Afghan Air Force To Fight Back Against Taliban Insurgents Using A-29, AC-208 And Black Hawks

If you think beating back a resurgent Taliban is hard, try doing it while fixing a broken helicopter over Zoom.

Biden is betting big on Afghanistan’s air force. The Biden administration requested $3.3 billion to support the Afghan military in its fiscal 2022 budget, a price that Washington will have to continue to bear as long as the government in Kabul is fighting to stay alive, reports Politico magazine.

In addition to pulling out all but a handful of troops from Afghanistan, the Pentagon has also flown thousands of contractors out of the country in recent weeks, leaving a skeleton force of several hundred behind to do everything the Afghans can’t — including fixing their own airplanes and helicopters and handling logistics.

To help make up for the loss of broken helicopters, the U.S. is sending 37 more UH-60 Black Hawks to the country over the coming months to be kept in storage until needed.

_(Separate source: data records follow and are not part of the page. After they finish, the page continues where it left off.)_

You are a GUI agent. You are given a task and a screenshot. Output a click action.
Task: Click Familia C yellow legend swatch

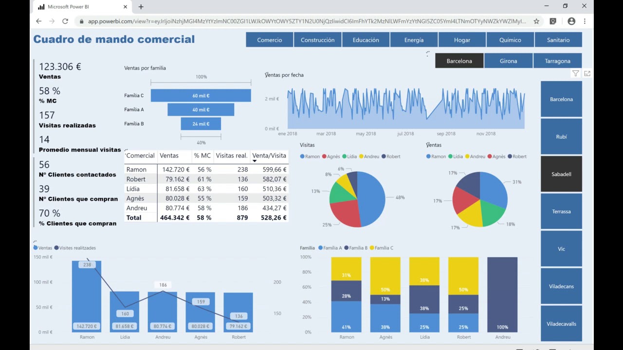[372, 248]
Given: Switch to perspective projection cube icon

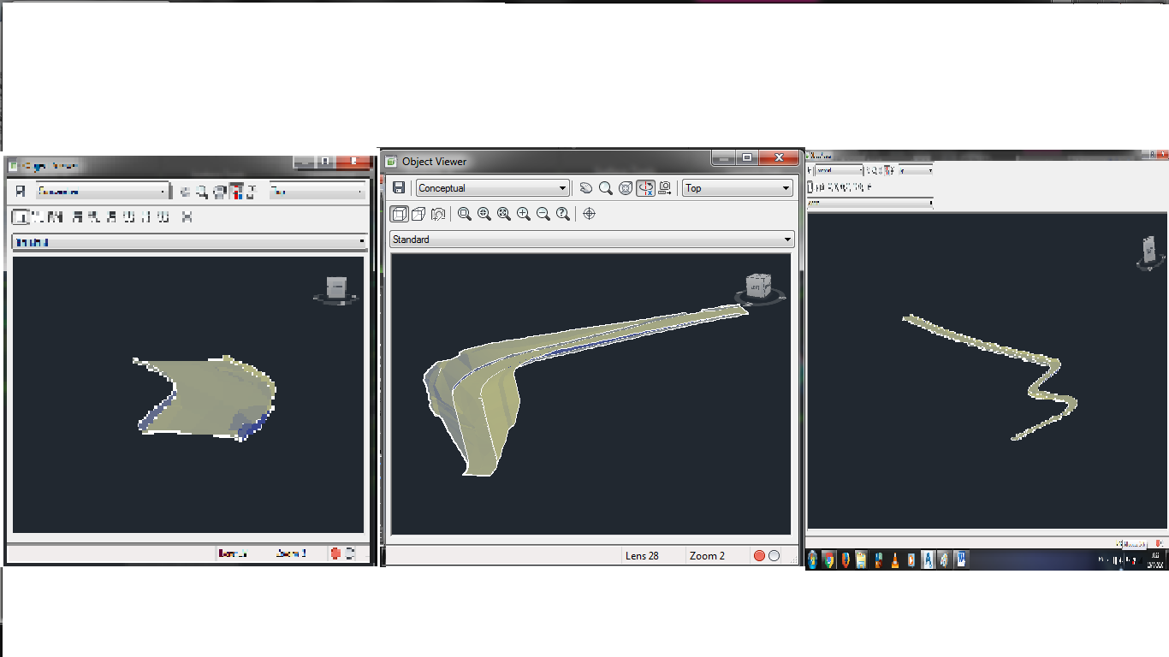Looking at the screenshot, I should tap(417, 214).
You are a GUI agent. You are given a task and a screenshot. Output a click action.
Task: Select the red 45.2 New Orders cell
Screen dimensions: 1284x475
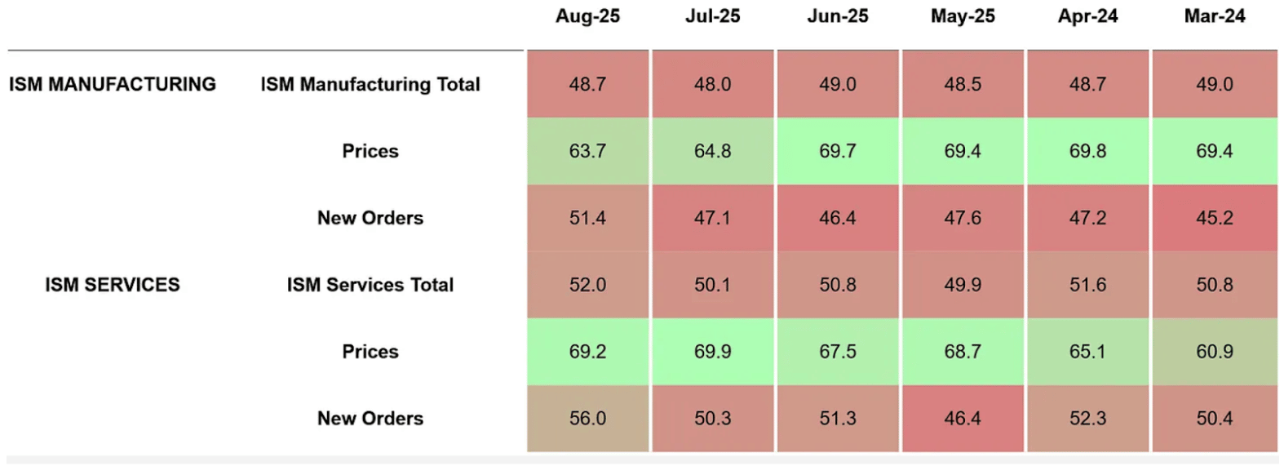[1214, 218]
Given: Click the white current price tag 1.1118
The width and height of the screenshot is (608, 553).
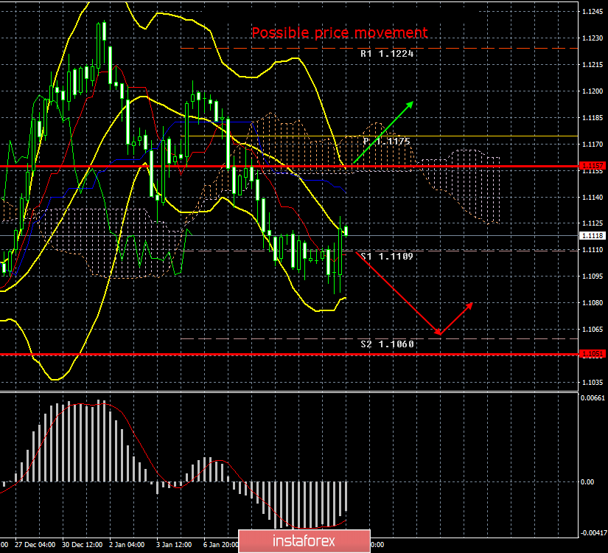Looking at the screenshot, I should pyautogui.click(x=594, y=234).
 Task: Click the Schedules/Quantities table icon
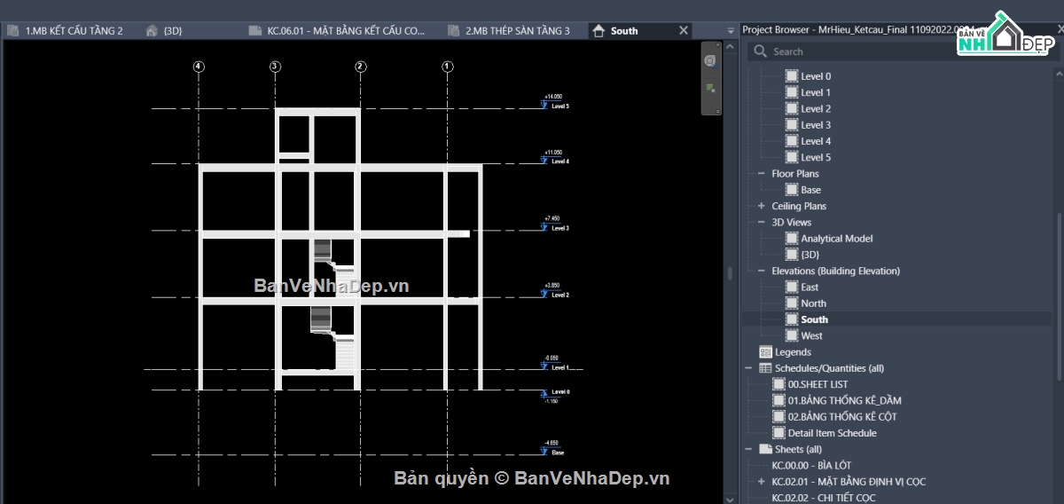pos(766,368)
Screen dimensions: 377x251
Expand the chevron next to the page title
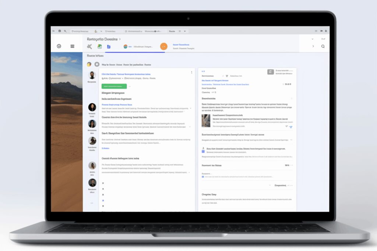pos(120,39)
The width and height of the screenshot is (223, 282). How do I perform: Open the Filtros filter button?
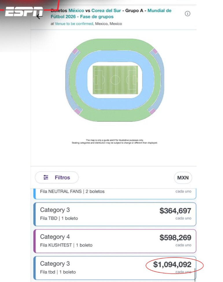57,177
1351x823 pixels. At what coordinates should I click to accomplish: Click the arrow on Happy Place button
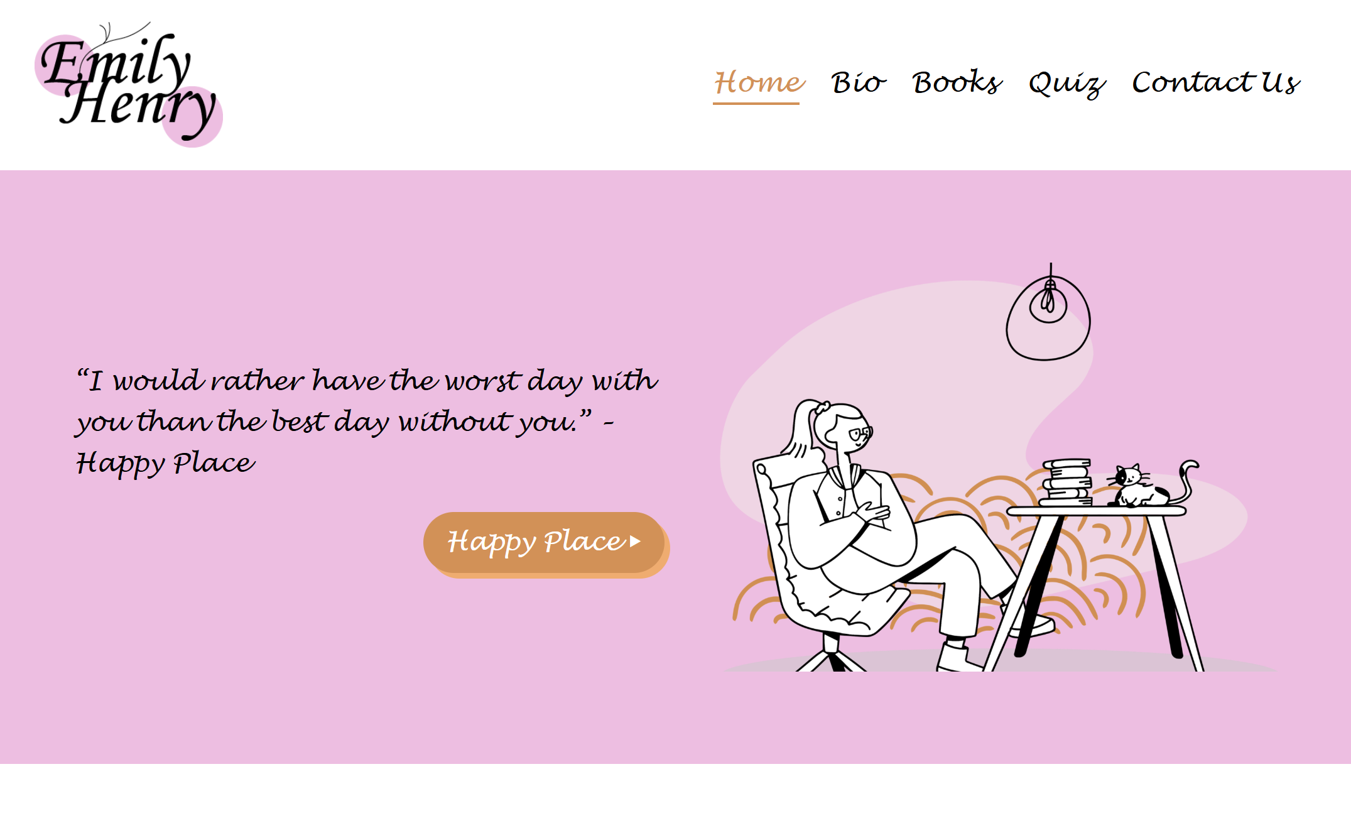(635, 542)
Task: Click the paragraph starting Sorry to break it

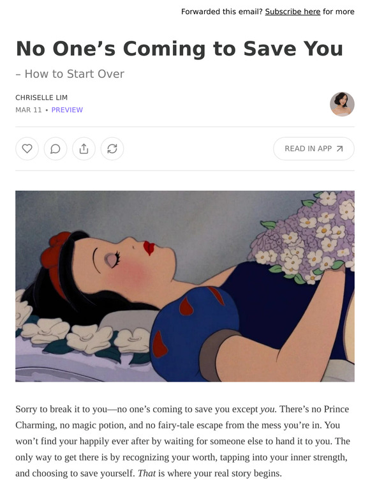Action: [x=182, y=441]
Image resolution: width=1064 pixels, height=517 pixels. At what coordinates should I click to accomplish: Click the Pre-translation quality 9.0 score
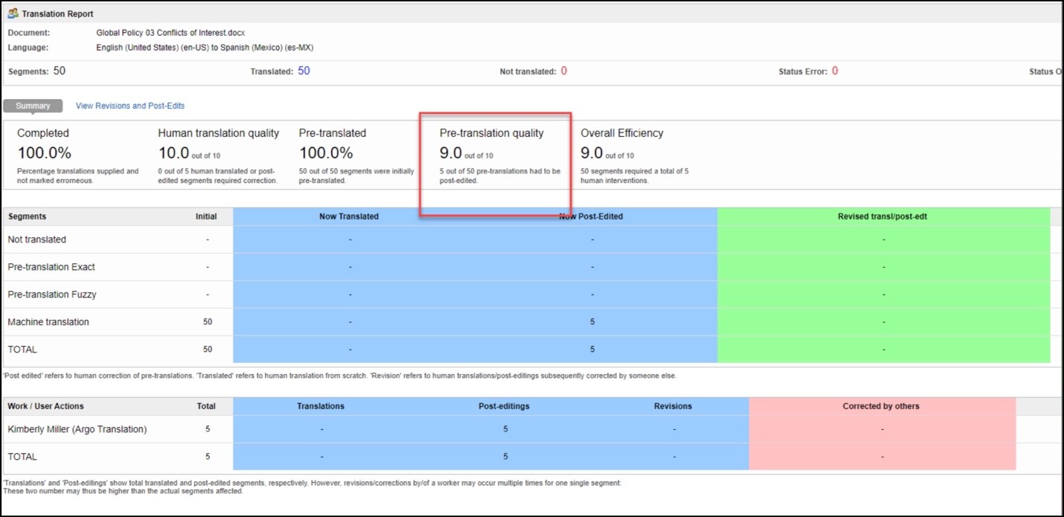click(451, 153)
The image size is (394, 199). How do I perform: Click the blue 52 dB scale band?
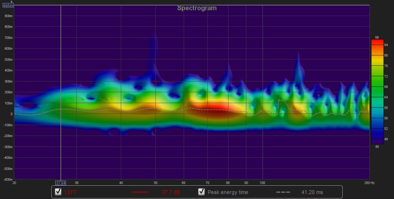(377, 129)
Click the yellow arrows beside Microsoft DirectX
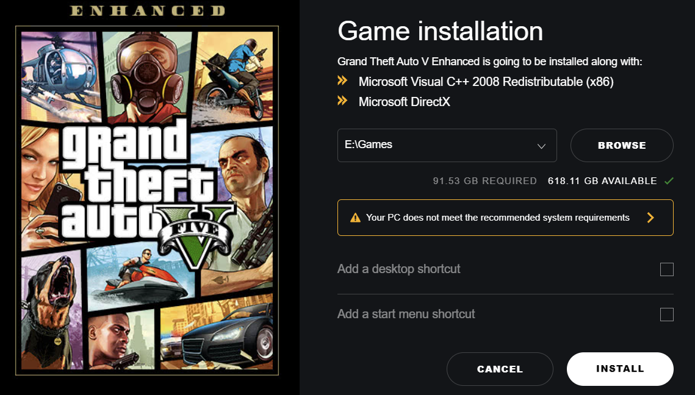This screenshot has height=395, width=695. (x=343, y=101)
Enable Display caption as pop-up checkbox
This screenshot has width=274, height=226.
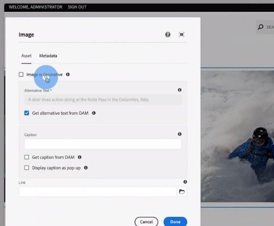(26, 168)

They will likely be cannibalized for spare parts if fresh shipments can’t be sent in soon enough.

As the withdrawal continues, more of that wrench turning will be done by Afghan crews, with U.S. contractors looking over their shoulders via Zoom or coaching them over the phone, defense officials say.

Over the past decade, the U.S. has built an Afghan air force modeled on its own strengths and preferences, spending $8 billion to deploy strike aircraft such as the A-29 Super Tucano and AC-208 Combat Caravan, both of which are propeller-driven planes that can fire laser-guided munitions at ground targets. The U.S. has also sent new Black Hawk helicopters.

It’s not clear how that will work in practice, but the drawdown from over 16,000 contractors to hundreds could have a bigger effect on the security situation than sending home the last 2,500 U.S. troops, as the Afghan air force strains to keep its planes and helicopters in the sky, hunting Taliban fighters.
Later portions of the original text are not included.